Apple Inc. announced it will no longer allow foreign contract workers at suppliers’ factories abroad to be charged recruitment fees. The tech company also announced this month it recouped $3.96 million in excessive recruitment fees charged to workers in 2014, according to the company’s publicly released “Supplier Responsibility 2015 Progress Report.”

Such fees have come under fire as potentially creating debt bondage in some cases. Fighting these potential supply chain problems can be good for public relations, and Apple isn’t the only tech firm to prohibit such fees.

“When the labor supply is limited, some suppliers turn to third-party recruiters to secure contract workers,” according to Apple’s report. “These third parties may charge excessive recruitment fees to foreign contract workers in exchange for jobs.

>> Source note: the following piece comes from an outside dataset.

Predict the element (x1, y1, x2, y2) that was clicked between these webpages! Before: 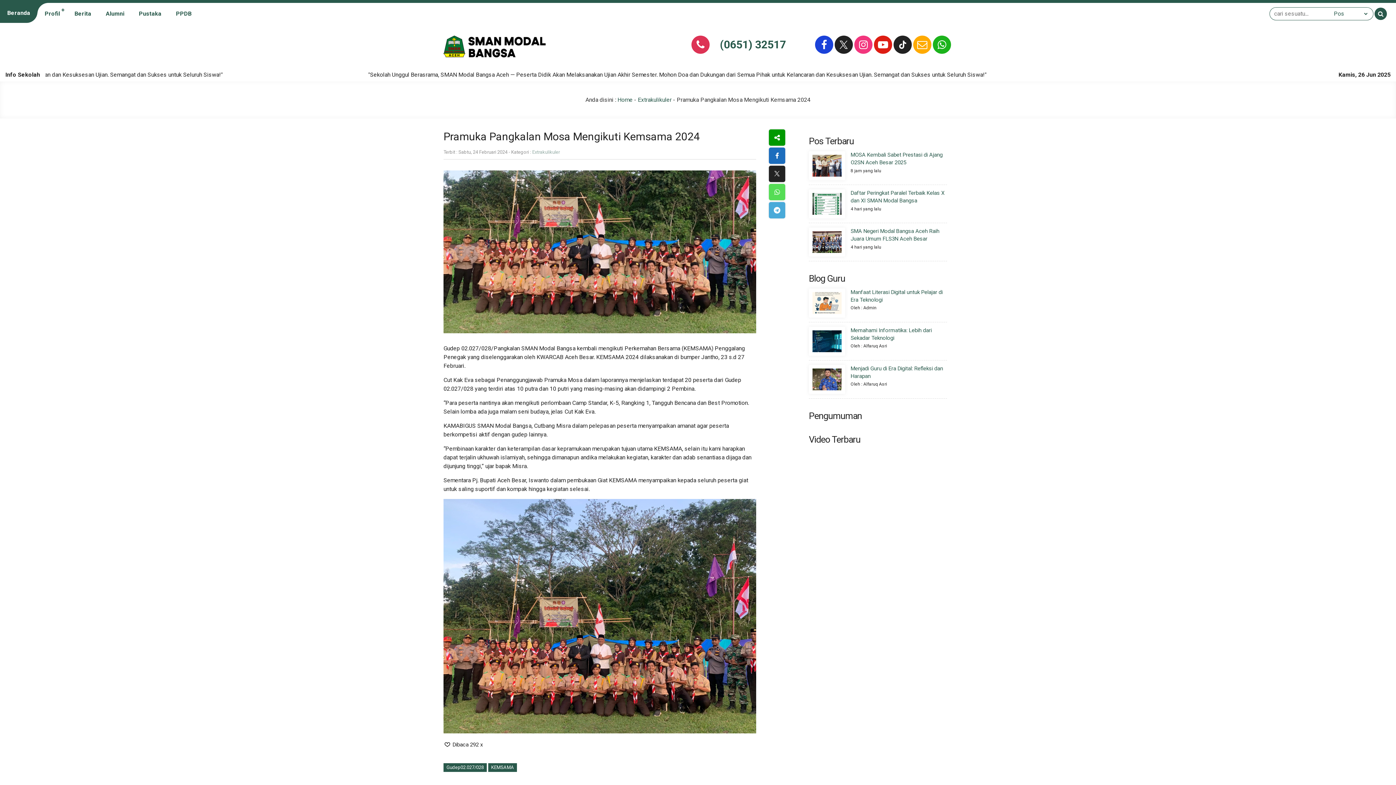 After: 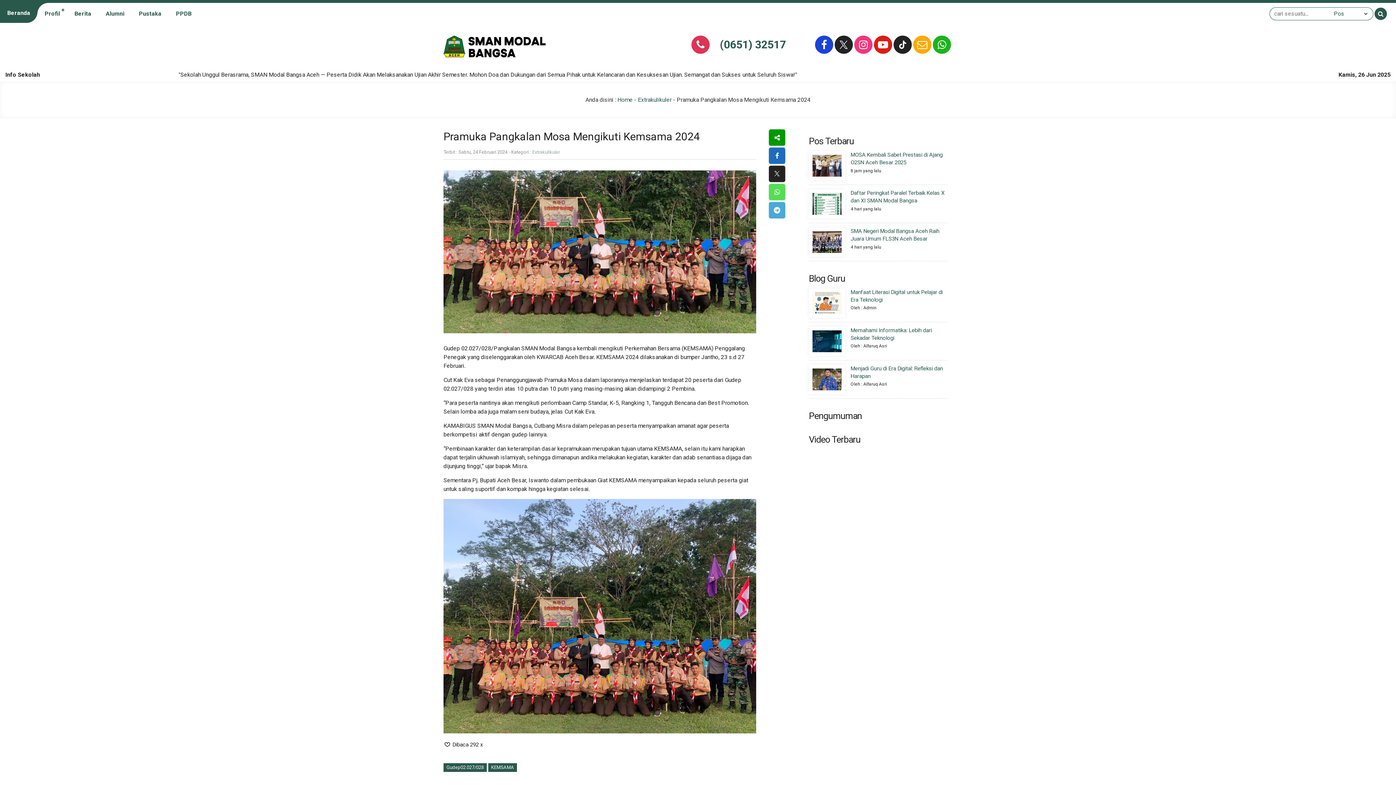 Action: bbox: (913, 35, 933, 55)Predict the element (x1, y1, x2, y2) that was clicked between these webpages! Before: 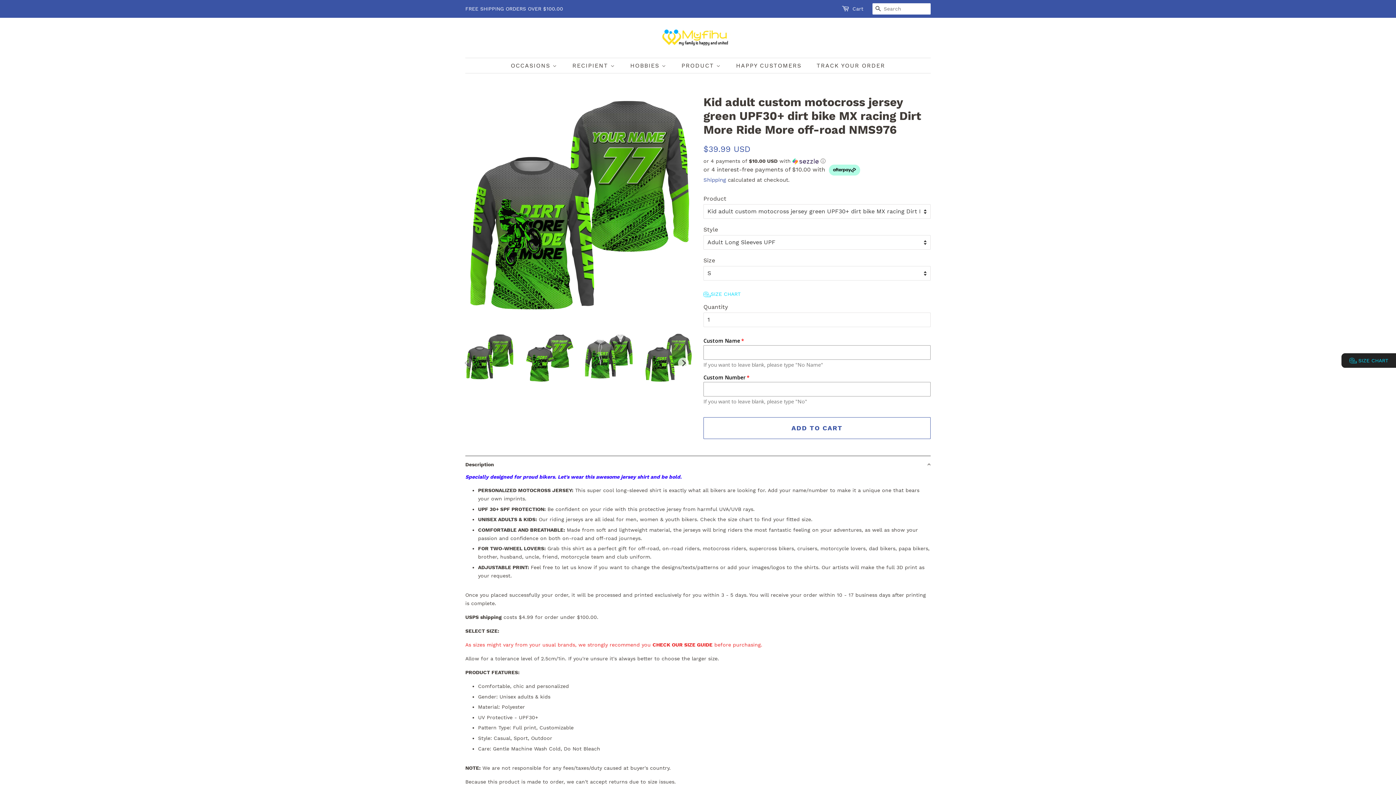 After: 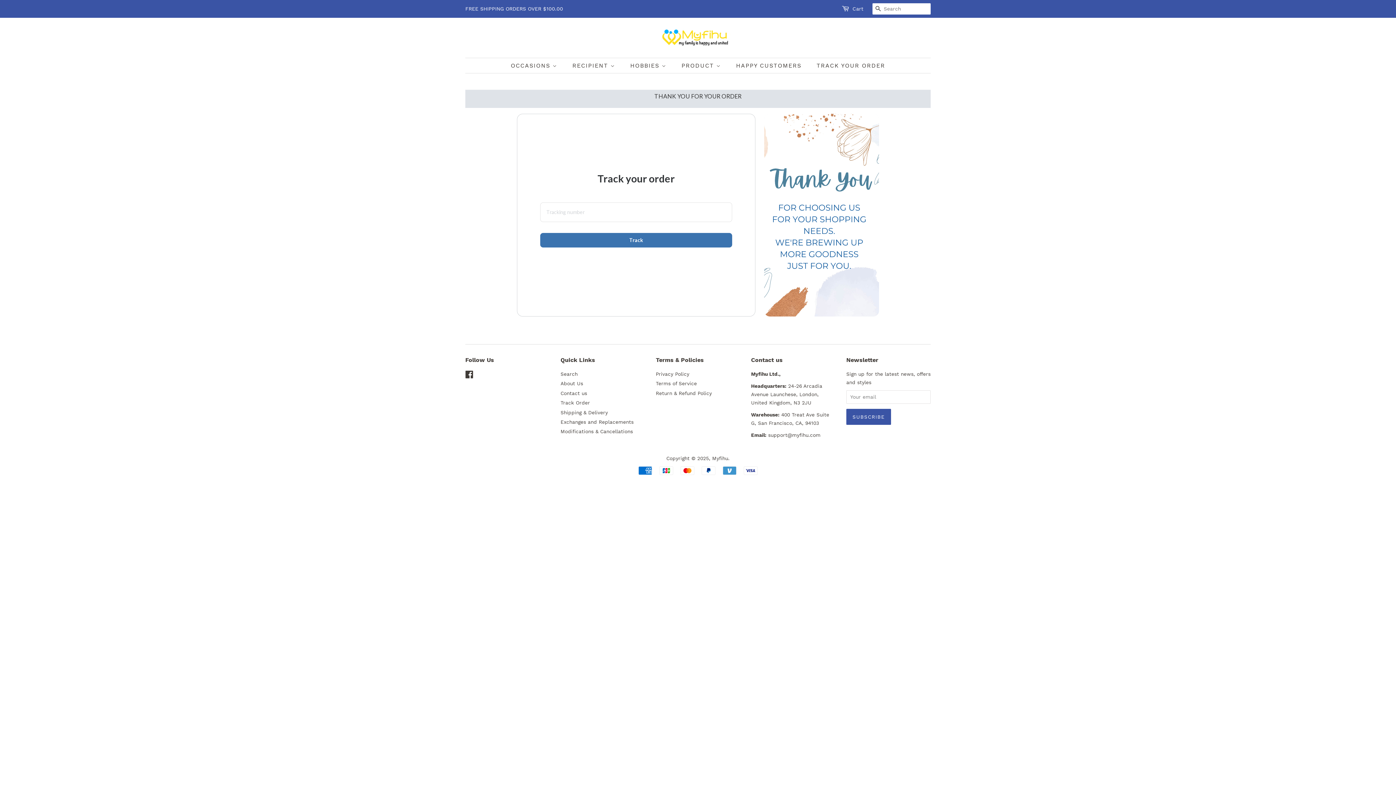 Action: bbox: (811, 58, 885, 73) label: TRACK YOUR ORDER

Doing so creates an unjust system that places contract workers in debt before they even begin their jobs.”

The company’s no-recruitment fee policy began this year.

“This reduces the allowable fees from one month’s net wages to zero,” according to the report. “And, as always, any supplier who uses bonded labor will have to repay all foreign contract workers in full for any fees paid.”

The International Labour Organization’s “Private Employment Agencies Convention, 1997 (No. 181) [1]” prohibits charging of fees to workers by private employment agencies. The convention is recognized as a key international labor standard [2] to fight forced labor.

John Nurthen, executive director of global research at Staffing Industry Analysts, said it is good Apple recognizes this as a basic right. But one concern is the ability to track compliance. Third-party recruiters can work in remote areas, and workers in need of jobs may still be willing to pay fees.

“It’s all good news,” Nurthen said. “It’s a sensible move by them; the only thing I would be worried about is how well they can effectively police that compliance in a country as large as China.”

Last November, HP took a similar approach [3]. It banned worker-paid recruitment fees for foreign migrant workers in its supply chain. HP also required direct hiring of foreign migrant workers with the company saying it was the first in the IT industry to do so. HP worked with Verité, an international nonprofit that aims to promote safe, fair and legal working conditions.

“Verité’s focused assessments and independent research confirm that workers who are employed by labor agents are more at risk of forced labor than those employed directly,” Verité CEO Dan Viederman said in a statement released at the time of the announcement. “HP’s standard requiring direct hiring will remove a key obstacle to ethical treatment of migrant workers. The standard sets a new bar and will likely result in substantial financial benefit to foreign migrant workers in HP’s supply chain, and we hope other companies will adopt similar policies.”

A separate report by Verité found a third of electronics workers in Malaysia were operation under forced labor [4].

The tech companies aren’t alone, the US government is also looking at its own supply contracts. The US Government Accountability Office released a report last year [5] calling for greater oversight of foreign workers in certain areas who are employed through suppliers on government contracts in foreign countries.

“GAO found that some foreign workers — individuals who are not citizens of the United States or the host country — had reported paying for their jobs,” according to the document. “Such recruitment fees can lead to various abuses related to trafficking in persons, such as debt bondage. For example, on the contract employing the largest number of foreign workers in its sample, GAO found that more than 1,900 foreign workers reported paying fees for their jobs, including to recruitment agencies used by a subcontractor.”

In its report last week, Apple also said it recouped $3.96 million in excessive recruitment fees for more than 4,500 factory workers in 2014. It has gotten reimbursements of $20.96 million to more than 30,000 foreign contract workers since its program began in 2008.

The company also limited the workweek for workers to 60 hours (and at least one mandated rest day every seven days) and all overtime is strictly voluntary.